Weigel

All Hail Ken Cuccinelli

RICHMOND, VA - NOVEMBER 03: Republican Attorney General-elect of Virginia Ken Cuccinelli holds up a broom to represent a clean sweep, during a victory party for Governor-elect Bob McDonnell of Virginia on November 3, 2009 in Richmond, Virginia. McDonnell beat out Democratic challenger Creigh Deeds in Virginia’s gubernatorial race today. (Photo by Mark Wilson/Getty Images) Photo by Mark Wilson/Getty Images

Mike Huckabee’s candidate-friendly Republican presidential forum didn’t make a ton of news. It wasn’t supposed to. The candidates who showed up on Saturday night were told not to attack their rivals. No zingers; just some insight into which candidates do and do not know what they’re talking about when state attorneys general follow up.

If you missed it (on Saturday night? What else could you have been doing?), Virginia AG Ken Cuccinelli was clearly the sharpest and most perceptive questioner. Easy to explain why: He was consistent. He had six Republicans telling him they revered the Constitution, then telling him various ways they would use the executive branch the way Tim Tebow uses football – to change the world for the better. Not so, said Cuccinelli. One, they were flawed people. Two, they would have to explain why the executive had a role in what they were doing. Take this exchange with Gingrich.

CUCCINELLI: What will you do as a president to structure your administration to filter out what I would consider to be the nonconservative, nonlimited government ideas that you produce, and to stick to a government that focuses on limiting the federal government, shrinking it, shrinking its power and its spending? How will you do that within your administration?

GINGRICH: Well, first of all, in my – in my active role in the Congress I helped both with Ronald Reagan in the ‘80s, and I helped as Speaker of the House to shrink the federal government. We turned around the fiscal projections…

CUCCINELLI: I’m asking as president, what are you going to do in your…

GINGRICH: Well, but it’s going to start with the notion – and I have actually done this before. So you have some reason to believe that I could get to a balanced budget because I have gotten to a balanced budget. You have some reason to believe I would control spending because I have controlled spending before. We have, as part of our contract with America at newt.org, a training program as part of appointing presidential appointees, for the very reason you’re suggesting. You cannot get the scale of change we want – and you can’t get the scale of change the Tea Parties want by just appointing good people who have no understanding of the fight they’re about to be in, and have no understanding of how difficult and hard Washington is. And I think we have to have a very clearly philosophically driven program that says this is where this administration’s going. And, by the way, not just the administration, you also have to apply pressure to the House and Senate, because under our Constitution, unless you have them moving with you, what you’re going to get is very…
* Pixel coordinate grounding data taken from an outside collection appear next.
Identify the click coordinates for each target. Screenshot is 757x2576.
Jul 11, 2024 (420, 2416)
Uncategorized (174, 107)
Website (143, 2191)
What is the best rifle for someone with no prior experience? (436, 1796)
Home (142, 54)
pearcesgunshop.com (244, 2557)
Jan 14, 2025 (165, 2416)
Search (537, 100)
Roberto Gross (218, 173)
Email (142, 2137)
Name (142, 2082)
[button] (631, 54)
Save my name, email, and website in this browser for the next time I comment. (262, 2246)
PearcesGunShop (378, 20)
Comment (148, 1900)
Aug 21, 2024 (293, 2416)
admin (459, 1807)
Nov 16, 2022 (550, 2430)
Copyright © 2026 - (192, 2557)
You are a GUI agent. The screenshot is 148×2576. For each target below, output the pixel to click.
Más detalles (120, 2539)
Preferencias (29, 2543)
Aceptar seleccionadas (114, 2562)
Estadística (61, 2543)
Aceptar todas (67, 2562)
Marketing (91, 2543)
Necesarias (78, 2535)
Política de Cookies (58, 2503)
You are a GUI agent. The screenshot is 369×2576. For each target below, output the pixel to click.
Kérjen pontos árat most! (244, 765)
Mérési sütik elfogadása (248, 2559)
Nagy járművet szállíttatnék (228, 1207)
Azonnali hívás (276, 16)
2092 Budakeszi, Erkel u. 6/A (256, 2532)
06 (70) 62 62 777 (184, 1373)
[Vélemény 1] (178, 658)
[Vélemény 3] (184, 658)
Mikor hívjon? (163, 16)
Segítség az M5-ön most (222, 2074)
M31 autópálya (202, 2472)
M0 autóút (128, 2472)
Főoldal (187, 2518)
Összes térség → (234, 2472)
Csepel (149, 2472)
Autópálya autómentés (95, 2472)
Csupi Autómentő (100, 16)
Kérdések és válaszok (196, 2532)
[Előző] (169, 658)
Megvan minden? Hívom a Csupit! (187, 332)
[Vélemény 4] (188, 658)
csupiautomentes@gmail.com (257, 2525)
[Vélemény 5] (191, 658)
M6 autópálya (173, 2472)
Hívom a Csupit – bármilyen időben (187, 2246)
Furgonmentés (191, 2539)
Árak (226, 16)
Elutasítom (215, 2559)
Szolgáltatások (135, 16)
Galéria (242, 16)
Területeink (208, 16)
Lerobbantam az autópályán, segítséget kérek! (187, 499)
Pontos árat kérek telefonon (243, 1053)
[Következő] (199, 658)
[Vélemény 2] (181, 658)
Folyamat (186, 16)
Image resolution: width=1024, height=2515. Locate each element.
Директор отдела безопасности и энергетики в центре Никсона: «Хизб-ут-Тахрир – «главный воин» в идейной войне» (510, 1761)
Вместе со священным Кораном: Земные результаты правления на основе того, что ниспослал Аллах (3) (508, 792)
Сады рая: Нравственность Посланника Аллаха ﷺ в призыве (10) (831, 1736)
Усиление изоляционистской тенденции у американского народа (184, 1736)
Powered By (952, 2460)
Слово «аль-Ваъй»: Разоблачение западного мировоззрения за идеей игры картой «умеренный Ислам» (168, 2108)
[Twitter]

Gingrich didn’t really answer; the answer was that he was better than Cuccinelli was allowing. But Gingrich came off better than Michele Bachmann, who said that the worst SCOTUS decision of the last half-century, excluding Roe, was Kelo. It was Huckabee who dug in, there.

HUCKABEE: What would you from the federal government’s perspective to protect private property?

BACHMANN: Well I, the, the federal government needs to stand up in terms of legislation and also from the legal perspective. If there’s, if there’s a case that goes before the court, they need to follow the constitution and they also need to have reference with the declaration of independence because that’s part of our government that we uphold private property rights. That hasn’t happened a lot in recent years but it must.

Somebody, please: Explain what she is saying there. There’s an extent to which “Tea Party constitutionalism” is strict constructionism, and a degree to which it’s a patina for things conservatives want to do. This forum was a pretty good acid test to suss out which was which.